### Your goal
Write out every one of the records below word for word, leaving nothing out.

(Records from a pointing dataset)
^^^^
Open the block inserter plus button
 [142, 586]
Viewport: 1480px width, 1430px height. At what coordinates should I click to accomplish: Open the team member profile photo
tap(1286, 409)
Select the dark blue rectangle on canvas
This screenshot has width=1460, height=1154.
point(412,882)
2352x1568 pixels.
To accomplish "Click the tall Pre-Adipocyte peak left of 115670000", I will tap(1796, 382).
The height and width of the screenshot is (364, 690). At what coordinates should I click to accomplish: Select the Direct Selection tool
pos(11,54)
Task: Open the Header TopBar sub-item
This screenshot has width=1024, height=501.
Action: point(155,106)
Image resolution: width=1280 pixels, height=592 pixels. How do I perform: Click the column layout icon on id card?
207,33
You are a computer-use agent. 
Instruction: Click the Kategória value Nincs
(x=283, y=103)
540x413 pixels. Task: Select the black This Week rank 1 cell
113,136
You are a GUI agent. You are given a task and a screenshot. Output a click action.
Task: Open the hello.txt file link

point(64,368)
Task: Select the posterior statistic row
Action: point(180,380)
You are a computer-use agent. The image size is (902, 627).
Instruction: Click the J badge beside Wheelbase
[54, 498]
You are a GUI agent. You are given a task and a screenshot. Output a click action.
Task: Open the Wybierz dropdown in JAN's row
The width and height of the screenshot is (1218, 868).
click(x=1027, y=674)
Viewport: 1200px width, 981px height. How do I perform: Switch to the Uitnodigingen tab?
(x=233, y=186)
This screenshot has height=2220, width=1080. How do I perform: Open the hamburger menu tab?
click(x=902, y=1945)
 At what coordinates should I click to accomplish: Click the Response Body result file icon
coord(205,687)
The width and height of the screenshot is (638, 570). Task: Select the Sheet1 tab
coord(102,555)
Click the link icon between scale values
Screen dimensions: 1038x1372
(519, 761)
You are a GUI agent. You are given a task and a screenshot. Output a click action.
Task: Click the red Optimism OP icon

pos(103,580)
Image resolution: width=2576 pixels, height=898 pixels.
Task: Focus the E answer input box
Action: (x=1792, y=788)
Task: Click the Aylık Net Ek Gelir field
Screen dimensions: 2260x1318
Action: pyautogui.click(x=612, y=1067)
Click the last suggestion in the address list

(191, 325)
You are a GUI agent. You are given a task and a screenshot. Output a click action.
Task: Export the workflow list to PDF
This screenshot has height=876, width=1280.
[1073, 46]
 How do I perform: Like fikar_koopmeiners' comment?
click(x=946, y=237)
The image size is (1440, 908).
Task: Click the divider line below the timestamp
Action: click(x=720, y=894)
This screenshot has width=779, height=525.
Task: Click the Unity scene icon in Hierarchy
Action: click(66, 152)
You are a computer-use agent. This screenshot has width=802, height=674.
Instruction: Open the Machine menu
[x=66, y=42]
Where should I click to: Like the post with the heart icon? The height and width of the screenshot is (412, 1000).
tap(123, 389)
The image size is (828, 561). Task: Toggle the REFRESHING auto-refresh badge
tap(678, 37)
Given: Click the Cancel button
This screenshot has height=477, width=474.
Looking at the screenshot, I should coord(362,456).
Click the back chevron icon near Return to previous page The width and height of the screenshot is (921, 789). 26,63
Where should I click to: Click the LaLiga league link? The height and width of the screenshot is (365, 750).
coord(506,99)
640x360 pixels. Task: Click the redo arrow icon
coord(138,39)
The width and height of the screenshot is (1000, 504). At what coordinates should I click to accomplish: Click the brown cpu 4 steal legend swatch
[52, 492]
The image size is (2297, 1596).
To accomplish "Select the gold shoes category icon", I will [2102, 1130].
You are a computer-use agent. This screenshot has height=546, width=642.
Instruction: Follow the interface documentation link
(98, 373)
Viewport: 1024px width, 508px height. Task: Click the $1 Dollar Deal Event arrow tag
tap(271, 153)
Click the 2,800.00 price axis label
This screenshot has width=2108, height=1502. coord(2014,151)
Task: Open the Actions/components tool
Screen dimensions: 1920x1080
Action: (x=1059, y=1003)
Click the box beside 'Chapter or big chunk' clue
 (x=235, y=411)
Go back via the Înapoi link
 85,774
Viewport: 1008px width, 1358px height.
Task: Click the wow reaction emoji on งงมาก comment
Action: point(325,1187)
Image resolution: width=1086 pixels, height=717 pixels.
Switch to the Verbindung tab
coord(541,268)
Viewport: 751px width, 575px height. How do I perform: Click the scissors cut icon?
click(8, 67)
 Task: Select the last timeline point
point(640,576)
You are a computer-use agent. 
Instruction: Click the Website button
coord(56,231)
^^^^
### Response to this exercise
Open the block inserter plus button
 [142, 586]
Viewport: 1480px width, 1430px height. At what coordinates should I click to accomplish: Open the team member profile photo
tap(1286, 409)
Select the dark blue rectangle on canvas
This screenshot has width=1460, height=1154.
point(412,882)
2352x1568 pixels.
To accomplish "Click the tall Pre-Adipocyte peak left of 115670000", I will tap(1796, 382).
The height and width of the screenshot is (364, 690). At what coordinates should I click to accomplish: Select the Direct Selection tool
pos(11,54)
Task: Open the Header TopBar sub-item
This screenshot has width=1024, height=501.
Action: point(155,106)
Image resolution: width=1280 pixels, height=592 pixels. How do I perform: Click the column layout icon on id card?
207,33
You are a computer-use agent. 
Instruction: Click the Kategória value Nincs
(x=283, y=103)
540x413 pixels. Task: Select the black This Week rank 1 cell
113,136
You are a GUI agent. You are given a task and a screenshot. Output a click action.
Task: Open the hello.txt file link

point(64,368)
Task: Select the posterior statistic row
Action: point(180,380)
You are a computer-use agent. The image size is (902, 627).
Instruction: Click the J badge beside Wheelbase
[54, 498]
You are a GUI agent. You are given a task and a screenshot. Output a click action.
Task: Open the Wybierz dropdown in JAN's row
The width and height of the screenshot is (1218, 868).
click(x=1027, y=674)
Viewport: 1200px width, 981px height. How do I perform: Switch to the Uitnodigingen tab?
(x=233, y=186)
This screenshot has height=2220, width=1080. How do I perform: Open the hamburger menu tab?
click(x=902, y=1945)
 At what coordinates should I click to accomplish: Click the Response Body result file icon
coord(205,687)
The width and height of the screenshot is (638, 570). Task: Select the Sheet1 tab
coord(102,555)
Click the link icon between scale values
Screen dimensions: 1038x1372
(519, 761)
You are a GUI agent. You are given a task and a screenshot. Output a click action.
Task: Click the red Optimism OP icon

pos(103,580)
Image resolution: width=2576 pixels, height=898 pixels.
Task: Focus the E answer input box
Action: (x=1792, y=788)
Task: Click the Aylık Net Ek Gelir field
Screen dimensions: 2260x1318
Action: pyautogui.click(x=612, y=1067)
Click the last suggestion in the address list

(191, 325)
You are a GUI agent. You are given a task and a screenshot. Output a click action.
Task: Export the workflow list to PDF
This screenshot has height=876, width=1280.
[1073, 46]
 How do I perform: Like fikar_koopmeiners' comment?
click(x=946, y=237)
The image size is (1440, 908).
Task: Click the divider line below the timestamp
Action: click(x=720, y=894)
This screenshot has width=779, height=525.
Task: Click the Unity scene icon in Hierarchy
Action: click(66, 152)
You are a computer-use agent. This screenshot has width=802, height=674.
Instruction: Open the Machine menu
[x=66, y=42]
Where should I click to: Like the post with the heart icon? The height and width of the screenshot is (412, 1000).
tap(123, 389)
The image size is (828, 561). Task: Toggle the REFRESHING auto-refresh badge
tap(678, 37)
Given: Click the Cancel button
This screenshot has height=477, width=474.
Looking at the screenshot, I should coord(362,456).
Click the back chevron icon near Return to previous page The width and height of the screenshot is (921, 789). 26,63
Where should I click to: Click the LaLiga league link? The height and width of the screenshot is (365, 750).
coord(506,99)
640x360 pixels. Task: Click the redo arrow icon
coord(138,39)
The width and height of the screenshot is (1000, 504). At what coordinates should I click to accomplish: Click the brown cpu 4 steal legend swatch
[52, 492]
The image size is (2297, 1596).
To accomplish "Select the gold shoes category icon", I will [2102, 1130].
You are a computer-use agent. This screenshot has height=546, width=642.
Instruction: Follow the interface documentation link
(98, 373)
Viewport: 1024px width, 508px height. Task: Click the $1 Dollar Deal Event arrow tag
tap(271, 153)
Click the 2,800.00 price axis label
This screenshot has width=2108, height=1502. coord(2014,151)
Task: Open the Actions/components tool
Screen dimensions: 1920x1080
Action: (x=1059, y=1003)
Click the box beside 'Chapter or big chunk' clue
 (x=235, y=411)
Go back via the Înapoi link
 85,774
Viewport: 1008px width, 1358px height.
Task: Click the wow reaction emoji on งงมาก comment
Action: point(325,1187)
Image resolution: width=1086 pixels, height=717 pixels.
Switch to the Verbindung tab
coord(541,268)
Viewport: 751px width, 575px height. How do I perform: Click the scissors cut icon?
click(8, 67)
 Task: Select the last timeline point
point(640,576)
You are a computer-use agent. 
Instruction: Click the Website button
coord(56,231)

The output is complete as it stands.